### Excerpt provided

- Born: July 19, 1898 Whitmer, West Virginia
- Died: May 18, 1955 (aged 56) Baltimore, Maryland
- Education: Bachelor of Arts
- Alma mater: Davis & Elkins College
- Occupation: Journalist
- Spouse: Elizabeth Walker ​ ​(m. 1932⁠–⁠1938)​
- Writing career
- Subjects: White House reporter, News reporting
- Notable awards: Pulitzer Prize for Telegraphic Reporting 1944

= Dewey L. Fleming =

American journalist

Dewey Lee Fleming (July 19, 1898 - May 18, 1955) was an American journalist.

Fleming won the Pulitzer Prize for Telegraphic Reporting (National) in 1944. According to his obituary in The New York Times, Fleming "was considered one of the nation's keenest political analysts, noted particularly for his accuracy of interpretation".

==Early life and education==
Fleming was born in Whitmer, West Virginia and grew up in Sutton, West Virginia, where he attended public schools. His parents, Hattie Powers Fleming and Sidney Albert Fleming, owned a general store in that town.

He studied at Davis & Elkins College in Elkins, West Virginia. In 1918, he received a B.A. degree from that institution. During his senior year in college, he served as a member of the Student Army Training Corps. He then spent a year (or, according to one source, a summer) at Columbia University.

### Raw data
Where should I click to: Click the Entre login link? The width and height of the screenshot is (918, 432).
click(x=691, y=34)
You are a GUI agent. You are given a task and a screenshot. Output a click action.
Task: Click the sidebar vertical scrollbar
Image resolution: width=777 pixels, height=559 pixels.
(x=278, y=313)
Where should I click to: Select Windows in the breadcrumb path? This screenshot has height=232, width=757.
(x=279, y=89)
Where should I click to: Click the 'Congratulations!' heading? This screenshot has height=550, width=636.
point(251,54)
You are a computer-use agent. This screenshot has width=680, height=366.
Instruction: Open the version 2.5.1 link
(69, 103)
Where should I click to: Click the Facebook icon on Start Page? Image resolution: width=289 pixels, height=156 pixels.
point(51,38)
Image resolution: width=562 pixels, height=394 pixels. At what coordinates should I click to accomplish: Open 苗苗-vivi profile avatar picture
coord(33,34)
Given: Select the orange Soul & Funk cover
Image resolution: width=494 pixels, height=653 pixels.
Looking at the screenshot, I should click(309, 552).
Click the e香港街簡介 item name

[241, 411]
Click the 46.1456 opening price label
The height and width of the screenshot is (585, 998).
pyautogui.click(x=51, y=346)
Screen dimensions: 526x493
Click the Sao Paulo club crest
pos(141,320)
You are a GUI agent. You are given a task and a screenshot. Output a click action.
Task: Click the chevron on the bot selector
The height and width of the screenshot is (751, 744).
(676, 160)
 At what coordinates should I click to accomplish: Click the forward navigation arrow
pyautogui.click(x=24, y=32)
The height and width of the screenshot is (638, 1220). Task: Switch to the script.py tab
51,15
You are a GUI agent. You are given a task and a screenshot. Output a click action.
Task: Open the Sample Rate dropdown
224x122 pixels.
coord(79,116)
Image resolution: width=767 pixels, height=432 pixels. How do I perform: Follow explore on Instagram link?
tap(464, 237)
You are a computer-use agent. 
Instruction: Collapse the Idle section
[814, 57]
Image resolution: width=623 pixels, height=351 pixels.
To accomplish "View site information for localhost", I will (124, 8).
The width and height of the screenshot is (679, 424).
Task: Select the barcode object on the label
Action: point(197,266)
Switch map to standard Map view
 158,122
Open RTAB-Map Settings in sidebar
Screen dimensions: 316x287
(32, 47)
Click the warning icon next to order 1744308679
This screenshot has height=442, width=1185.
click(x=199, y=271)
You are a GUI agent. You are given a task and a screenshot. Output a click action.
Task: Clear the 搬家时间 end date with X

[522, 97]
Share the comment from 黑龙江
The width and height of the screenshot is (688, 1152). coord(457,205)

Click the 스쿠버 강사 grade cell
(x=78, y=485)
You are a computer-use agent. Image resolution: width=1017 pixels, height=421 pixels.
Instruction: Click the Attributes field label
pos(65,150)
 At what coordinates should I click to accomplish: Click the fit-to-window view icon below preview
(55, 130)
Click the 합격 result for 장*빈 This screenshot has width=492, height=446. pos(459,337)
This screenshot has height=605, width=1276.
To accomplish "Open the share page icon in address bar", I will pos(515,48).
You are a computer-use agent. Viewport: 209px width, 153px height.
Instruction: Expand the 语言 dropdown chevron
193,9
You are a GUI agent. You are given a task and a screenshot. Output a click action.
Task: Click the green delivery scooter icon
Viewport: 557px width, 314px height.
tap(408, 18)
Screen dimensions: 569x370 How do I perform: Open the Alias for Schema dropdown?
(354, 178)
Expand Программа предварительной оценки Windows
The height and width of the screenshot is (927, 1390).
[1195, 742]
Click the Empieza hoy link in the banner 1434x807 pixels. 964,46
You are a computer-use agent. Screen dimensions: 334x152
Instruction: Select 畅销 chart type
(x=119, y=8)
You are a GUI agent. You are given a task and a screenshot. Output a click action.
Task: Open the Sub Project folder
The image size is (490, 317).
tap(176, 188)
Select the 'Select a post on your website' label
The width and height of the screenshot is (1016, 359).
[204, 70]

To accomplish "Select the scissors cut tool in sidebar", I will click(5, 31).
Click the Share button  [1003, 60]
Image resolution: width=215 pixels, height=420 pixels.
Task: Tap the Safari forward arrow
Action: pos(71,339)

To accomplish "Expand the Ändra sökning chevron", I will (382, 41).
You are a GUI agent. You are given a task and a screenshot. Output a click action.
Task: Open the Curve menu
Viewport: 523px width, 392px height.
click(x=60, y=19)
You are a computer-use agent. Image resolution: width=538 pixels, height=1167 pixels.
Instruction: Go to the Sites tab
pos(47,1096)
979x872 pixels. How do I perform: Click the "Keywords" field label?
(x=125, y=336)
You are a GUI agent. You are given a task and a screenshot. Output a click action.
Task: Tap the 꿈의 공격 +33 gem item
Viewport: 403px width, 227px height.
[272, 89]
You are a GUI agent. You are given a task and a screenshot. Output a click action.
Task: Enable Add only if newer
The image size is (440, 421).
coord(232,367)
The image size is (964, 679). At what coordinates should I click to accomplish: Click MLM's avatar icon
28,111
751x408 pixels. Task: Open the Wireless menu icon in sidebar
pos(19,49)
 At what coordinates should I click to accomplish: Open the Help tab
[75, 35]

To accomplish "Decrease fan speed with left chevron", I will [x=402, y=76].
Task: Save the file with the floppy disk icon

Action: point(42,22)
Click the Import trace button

### About this task
Rewrite the part of the Dewey L. Fleming article between "Dewey Lee Fleming" and "at Columbia University.", inclusive, putting "grocery store" in place of "general store". The records were taken from a separate source.

### Exercise result
Dewey Lee Fleming (July 19, 1898 - May 18, 1955) was an American journalist.

Fleming won the Pulitzer Prize for Telegraphic Reporting (National) in 1944. According to his obituary in The New York Times, Fleming "was considered one of the nation's keenest political analysts, noted particularly for his accuracy of interpretation".

==Early life and education==
Fleming was born in Whitmer, West Virginia and grew up in Sutton, West Virginia, where he attended public schools. His parents, Hattie Powers Fleming and Sidney Albert Fleming, owned a grocery store in that town.

He studied at Davis & Elkins College in Elkins, West Virginia. In 1918, he received a B.A. degree from that institution. During his senior year in college, he served as a member of the Student Army Training Corps. He then spent a year (or, according to one source, a summer) at Columbia University.